I don't think the rewriter is suitable for wider adoption. It's very, very, very much a research prototype, and I don't see it becoming not a research prototype without going through a complete rewriting. Almost all of it is either a pile of hacks or proofs which are made very painful by inline CPS and dependent types. It's going to be hard to maintain, too, in it's current form. I think the ideas are good, but the implementation is just good enough to work for fiat-crypto. (Recall that the prior state-of-the-art was writing the pattern matches on PHOASTs by hand.) An incomplete list of things that I think need to be rewritten from scratch:

  • The code for creating the rewriter is currently a messy mixture of a bit of OCaml plugin code for adding inductives and setting the strategy of things (this should be replaced by something like coq-elpi or MetaCoq), and a large amount of exremely hacky Ltac code that should be replaced by something more maintainable
  • Generation of the various necessary properties of the syntax languages should be streamlined and made more efficient, so that we incur less overhead when creating the language in the first place.
  • The code for reducing the rewriter early is currently a mess, because it was developed organically. It should be rewritten with an eye on what can be unfolded early and what needs to remain folded from the very start, possibly with some sort of type-driven separation of them. (There might be interesting research to do here.)
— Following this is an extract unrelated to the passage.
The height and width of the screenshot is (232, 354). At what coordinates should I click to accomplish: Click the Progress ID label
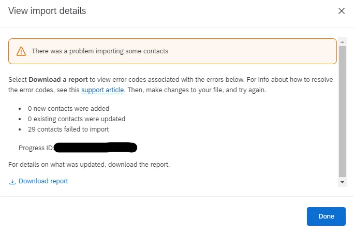[36, 148]
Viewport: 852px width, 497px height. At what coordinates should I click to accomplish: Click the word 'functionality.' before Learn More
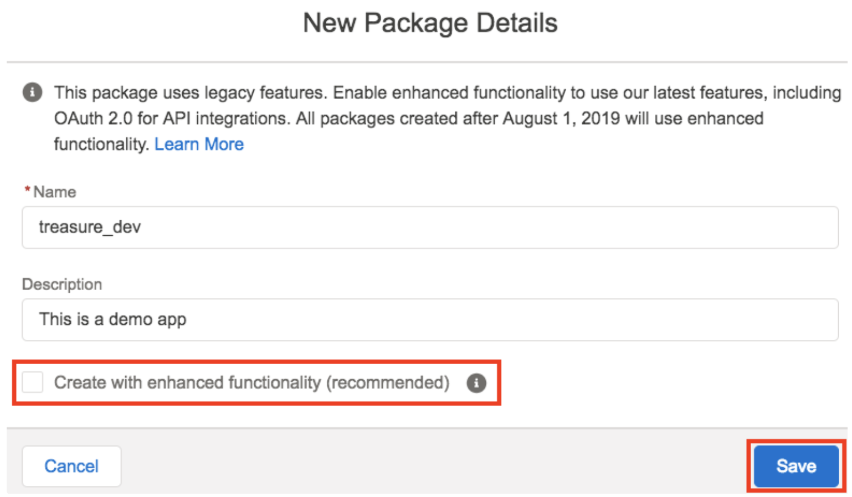101,144
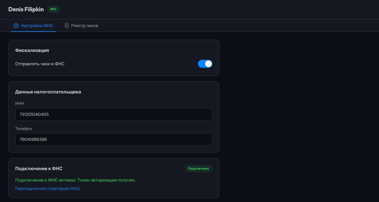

  • The proofs of the rewriter are not really maintainable, and are severely complicated by the use of CPS + dependent types. I think the way to go moving forward is to separate out two implementations of the rewriter, to be kept in sync: one that is CPS'd and fit for early reduction, and one that is not CPS'd and is clean to prove things about, but which ultimately can be proven equal to the CPS'd one.
  • Proving the side-conditions of reifying rewrite rules is currently a mess, because the rewriter was initially written without any intent to reify the rewrite rules, and instead was intended to have them proven by hand. The rewrite of the rewriter should follow the standard proof-by-reflection methodology, where the reification can be proven equal to the denotation via reflexivity, and then the only side-condition needed on the reified AST is a well-formedness predicate. (Then we can simply ask for a proof of the denotation of the reified rewrite rule.) All further transformations should happen reflectively rather than during the reification process, and the rewriter should be built around the presumption that this is where rules will be coming from. (This will incidentally simplify some of the dependent types, which were present only to make hand-writing rewrite rules nicer.)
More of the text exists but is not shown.